Courtesy of the artist
Autopsy.

Autopsy just wants to make nasty death metal, okay? No technical this, no frip-frappity-do that, and by the re-animated corpses of hellbound souls, ain't nothing going to change about it. From the late '80s to the mid-'90s, the Bay Area band was an anomaly among speed demons: a chaotic horde given to lurching rhythms, maniacal guitar solos and drummer Chris Reifert's escaped-mental-patient howls.

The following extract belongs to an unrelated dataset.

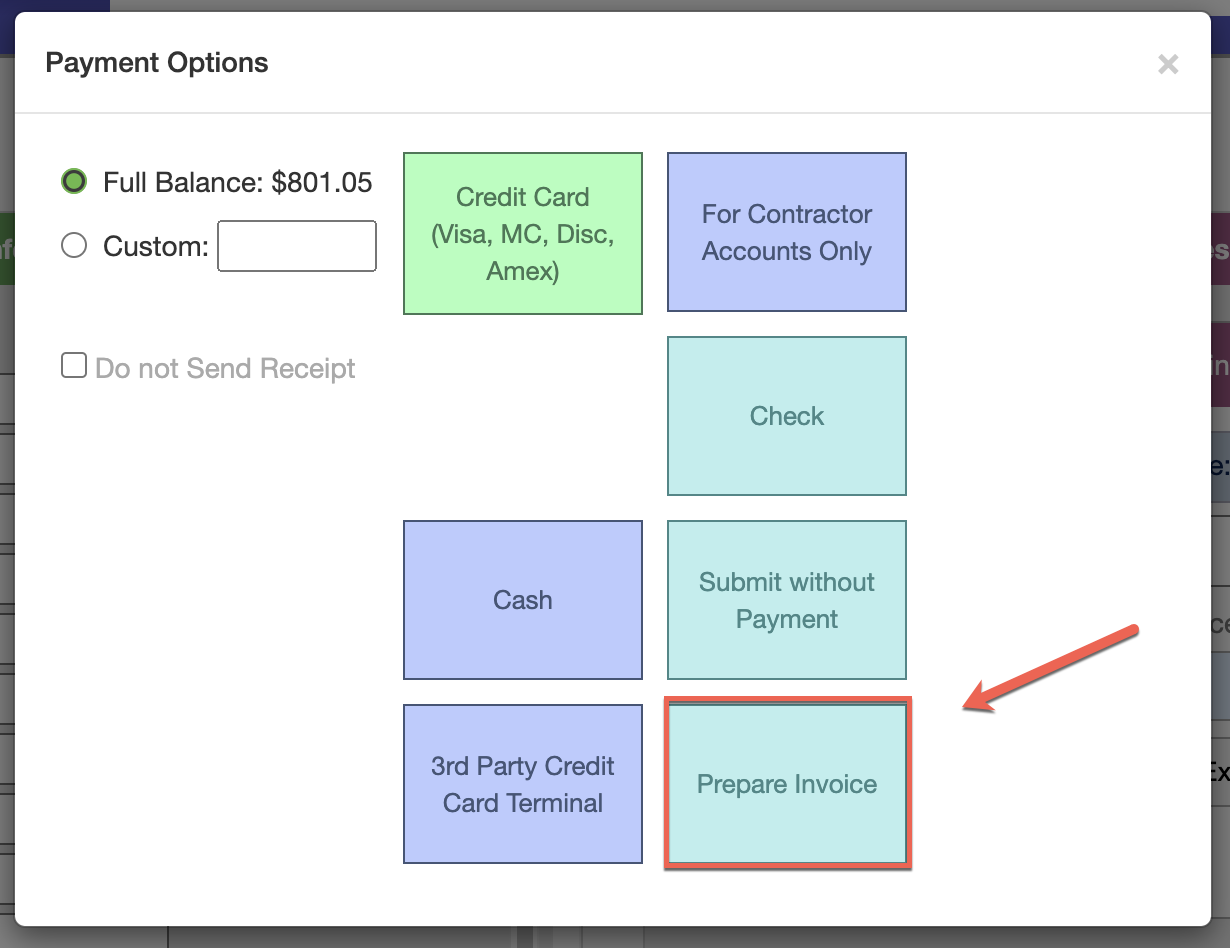Close the Payment Options dialog

[1167, 65]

When Autopsy returned to the living with the excellent Macabre Eternal in 2011, it was clear that nothing had changed, yet its swaggering bravado was even more pronounced. Enter The Headless Ritual, Autopsy's sixth album, with a bigger sound and the first body to hit the floor: "Arch Cadaver."

"Arch Cadaver" is classic Autopsy, but it's also a bit of a rock 'n' roll party. Sandwiched between a minute of deranged doom and a left-right-channel guitar-solo face-off, there's a whiskey-swigging, Motorhead-pounding rhythm that boogies at an insane pace. These are the kinds of curveballs that keep fans guessing — see: the acoustic guitars in "Bridge of Bones" — but, still, to quote Reifert in a recent and very to-the-point interview, "It sounds like Autopsy. There's fast stuff, slow stuff and all the weird stuff in between."

The Headless Ritual comes out June 24 in Europe and July 2 in the U.S. on Peaceville Records.